The Lumineers – Live in the U.K.

Restrained is not an adjective you could use about The Lumineers...
The Lumineers : Live

The Lumineers : Live

Albert HallThe Albert Hall. But not that Albert Hall. This one is in Manchester and it’s a small miracle of Late Victorian gothic baroque. It was closed up and forgotten about for thirty years until being reopened in 2011. It’s a huge pit of a place, with a superb three quarter balcony and just dilapidated enough to feel like you’re in touch with history. Getting to the toilets involves a huge trek through a subterranean maze, in corridors lined with those creamy ceramic tiles that have a curved profile in the corners. It’s like changing tube lines. The stage is bow fronted with a large overhang at the front, which makes navigating the pit pretty tricky but fortunately the edge is marked out in white tape like in Tomb Raider.

First up on Tuesday, April 19th was Canadian singer songwriter Andy Shauf, who plays a deliberately restrained set to an already packed house on a stage drenched in blood red light, which suited his mixture of wistful fragments of poetry and disarmingly humdrum accidental murder ballads, and while his live performance lacked some of the counter intuitive jazz embellishment that make his album The Bearer of Bad News such a riveting listen, it’s still clear that Shauf is someone to watch for the future. Which doesn’t necessarily mean the distant future because his new album, The Party, arrives on May 20th.
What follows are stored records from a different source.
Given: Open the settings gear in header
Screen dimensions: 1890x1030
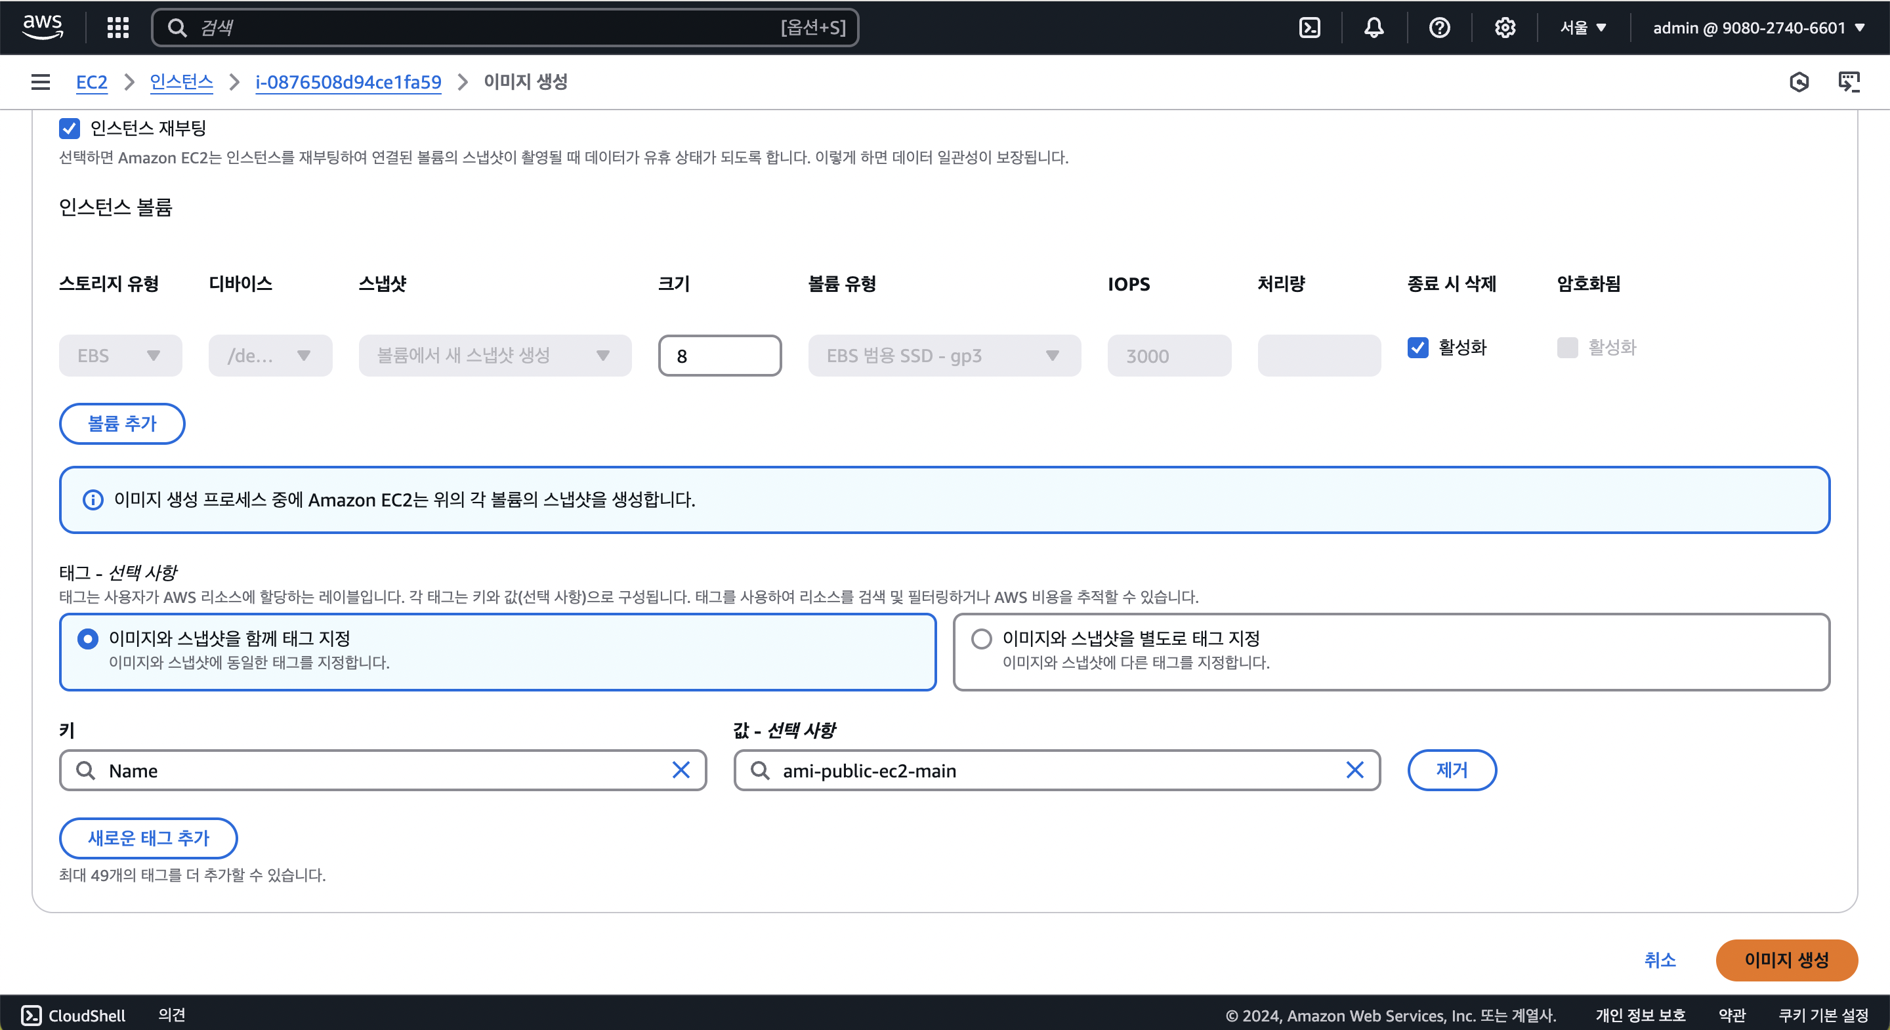Looking at the screenshot, I should pyautogui.click(x=1505, y=28).
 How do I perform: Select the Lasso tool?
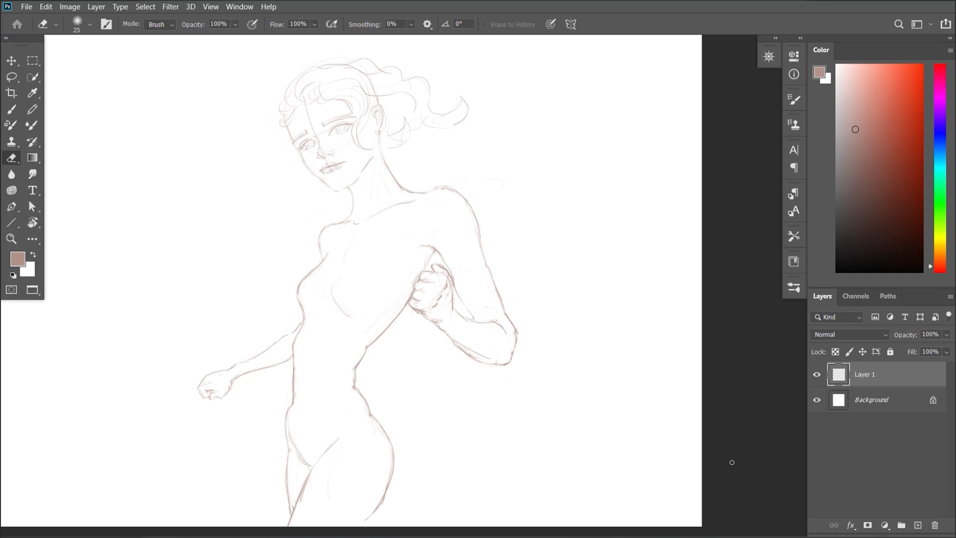[x=11, y=77]
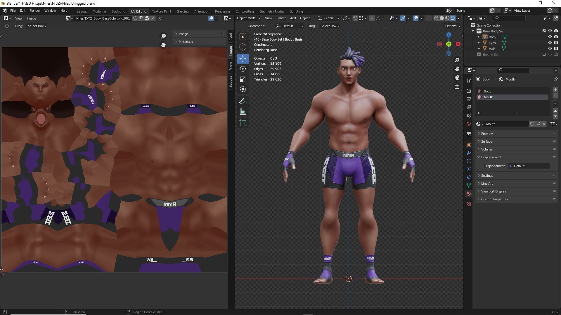Toggle visibility of Eyes object
561x315 pixels.
(x=550, y=43)
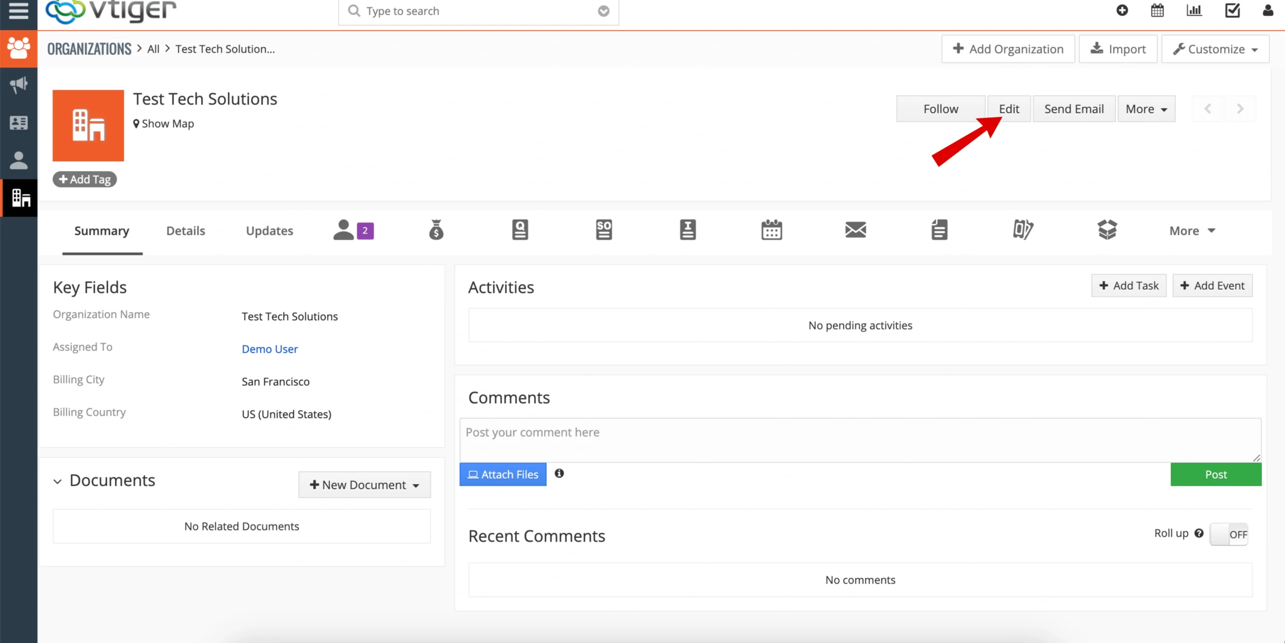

Wesley SchultzRestrained is not an adjective you could use about The Lumineers. Their set is part hootenanny, part sing-along, part revivalist prayer meeting, and all a big ‘come as you are’ party at someone’s very large house. It’s relaxed and joyful and sharp as a nail and the band are clearly having a great time. They’re helped by their relationship with their audience, which has the kind of warmth that you expect at gigs by people who have been around a lot longer than The Lumineers. They seem to have engendered the same kind of affection that you expect at a Springsteen gig; it’s almost tangible. I don’t think I’ve ever been at a show where all of the audience knew all of the words to all of the songs before. The sing-along started right from the opening “Sleep On the Floor”, and kept going until the end of the show, only going quiet when the house lights went on so the band can conduct an a-cappella audience version of “Ain’t Nobody’s Problem”. Suddenly everybody gets self-conscious. That’s audiences for you.

Neyla PekarekUsually at this point I’d pick some highlights, but this night it was all good. “Hey Ho” arrives earlier than expected, as did “Cleopatra”, “Classy Girls” & “Ophelia”, and with other bands you might expect so many big songs so early to lead to problems later on, but it didn’t. The Lumineers have enough quality material to keep things running just nicely and the band is flexible enough to change formats to keep things interesting throughout. Wesley Schultz was ever present, his voice as honey toned and emotional live as it is on the band’s studio work, complemented by the colours added by Jeremiah Fraites’ percussion and Neyla Pekarek’s cello.

After the show people were singing “Hey Ho” in the street and if this performance is anything to go by, I’d expect The Lumineers’ next visit to Manchester to bring them to The Arena just up the road, and I shall be able to tell people that I saw them when they were still playing interesting and slightly dilapidated Victorian chapels. I shall be a bit smug.